Please tally the lines of the listing that follows where the word "text" appears, and reply with the number only.

Supplied records:
:::::
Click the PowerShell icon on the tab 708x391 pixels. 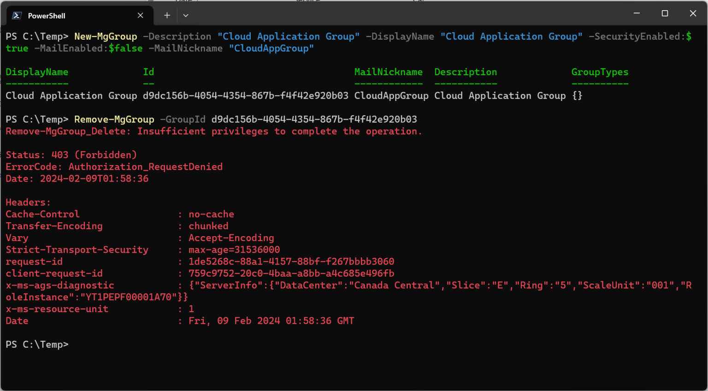tap(17, 16)
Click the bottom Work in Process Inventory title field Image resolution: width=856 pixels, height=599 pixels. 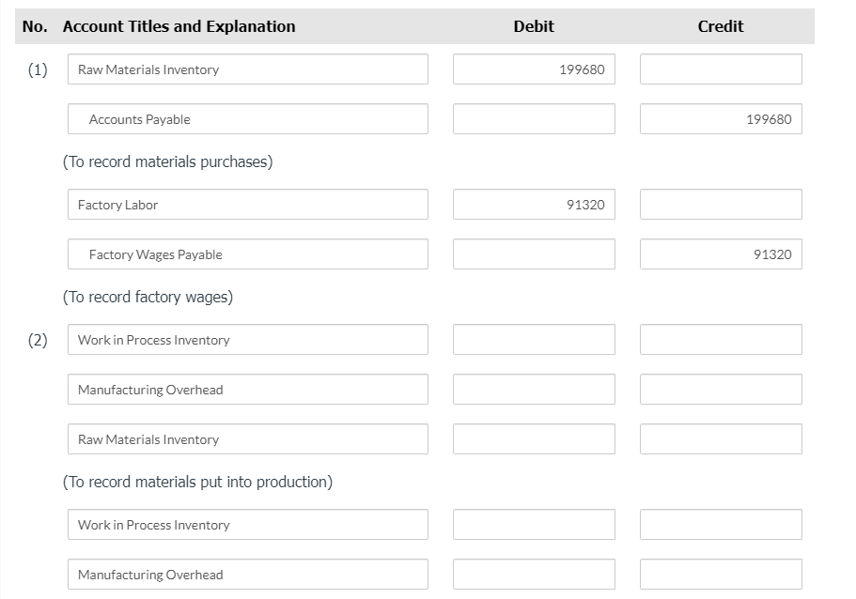(x=247, y=525)
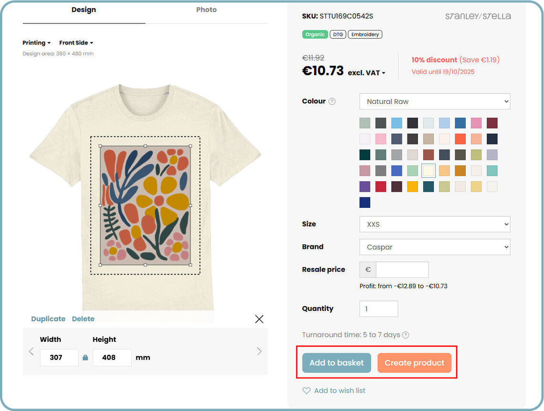The width and height of the screenshot is (544, 411).
Task: Click the Add to basket button
Action: pos(336,363)
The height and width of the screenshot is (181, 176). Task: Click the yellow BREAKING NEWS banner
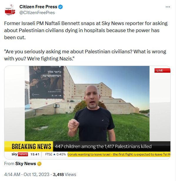click(x=29, y=146)
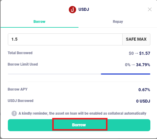
Task: Click the Borrow Limit Used label
Action: 23,64
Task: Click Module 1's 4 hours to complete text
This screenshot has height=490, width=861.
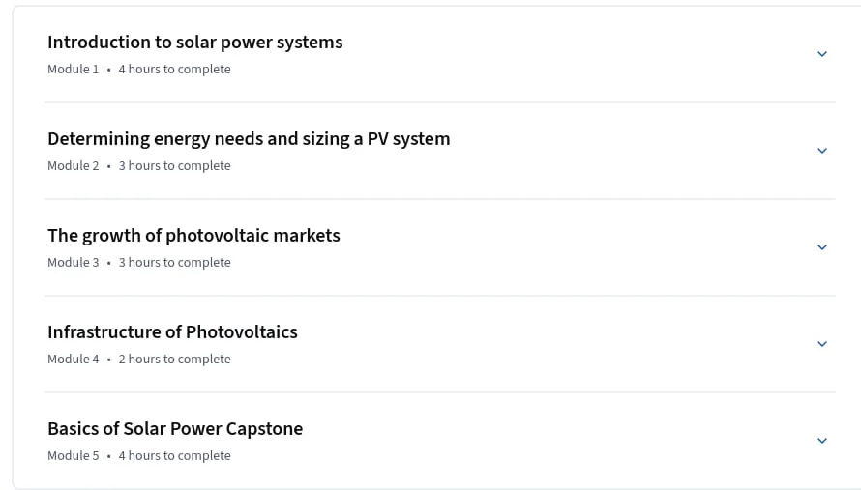Action: [174, 70]
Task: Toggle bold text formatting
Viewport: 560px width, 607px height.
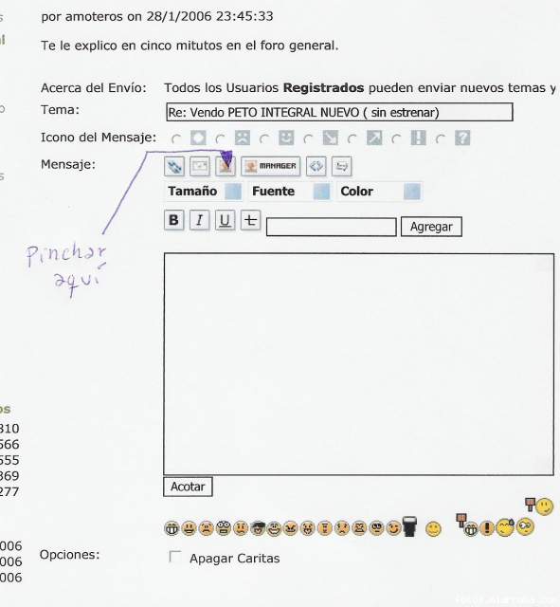Action: pos(174,220)
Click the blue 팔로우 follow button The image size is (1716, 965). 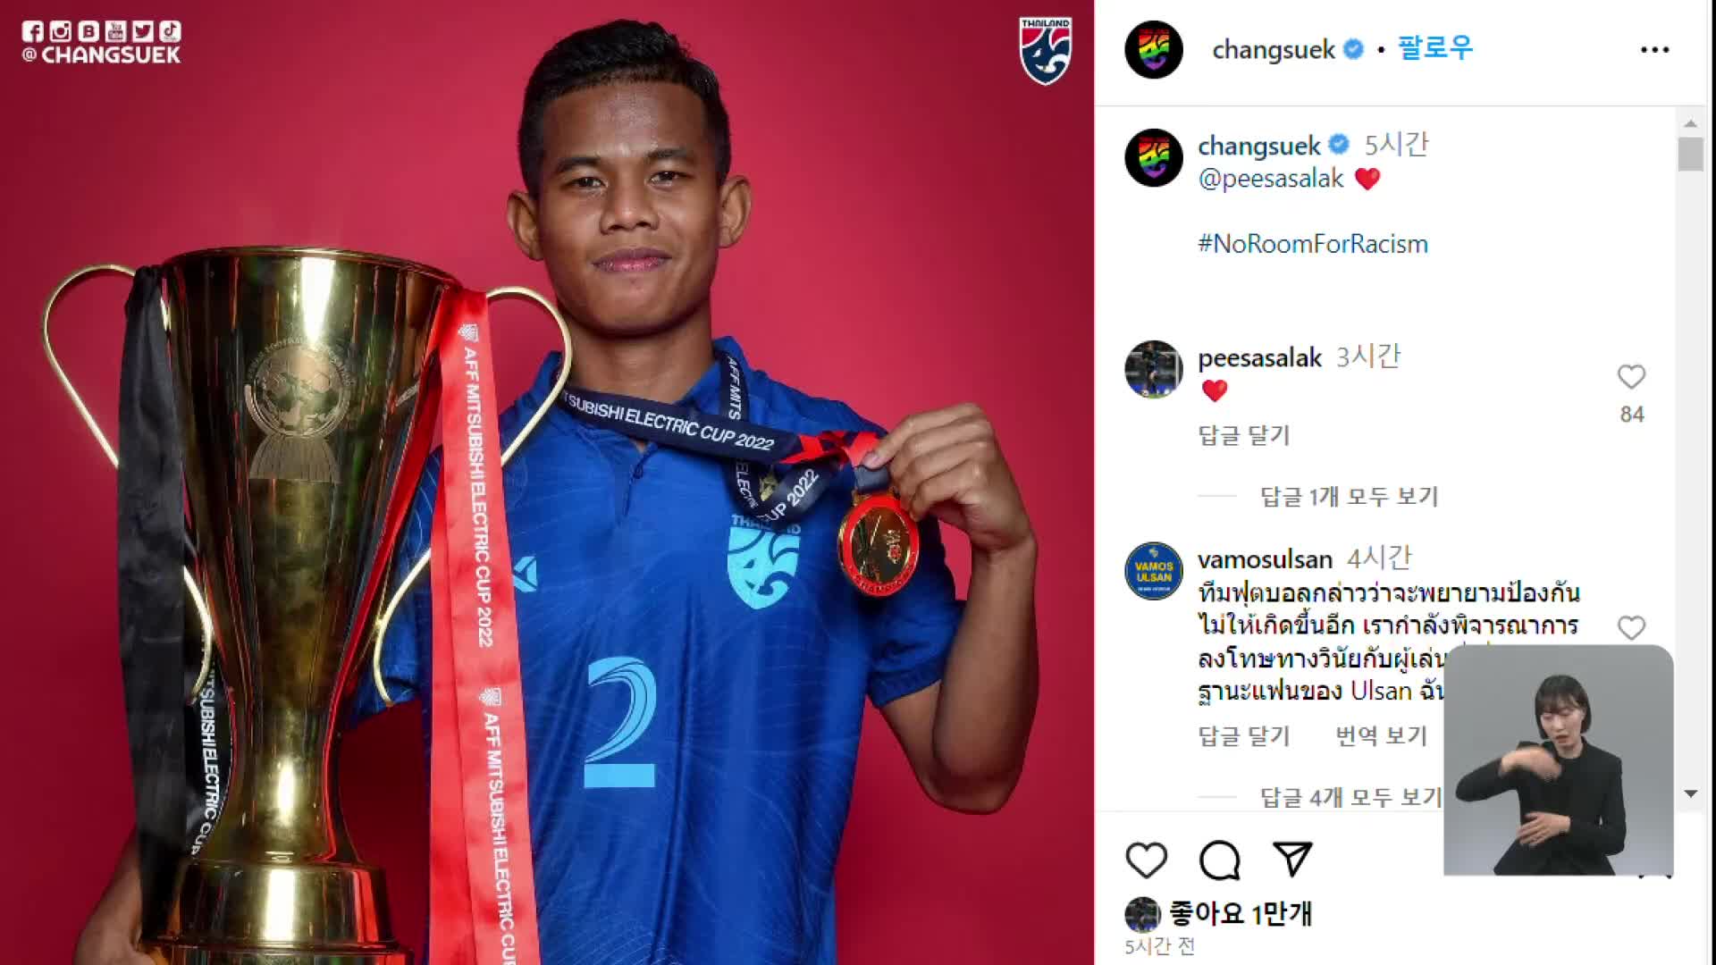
:::::
Expected answer:
2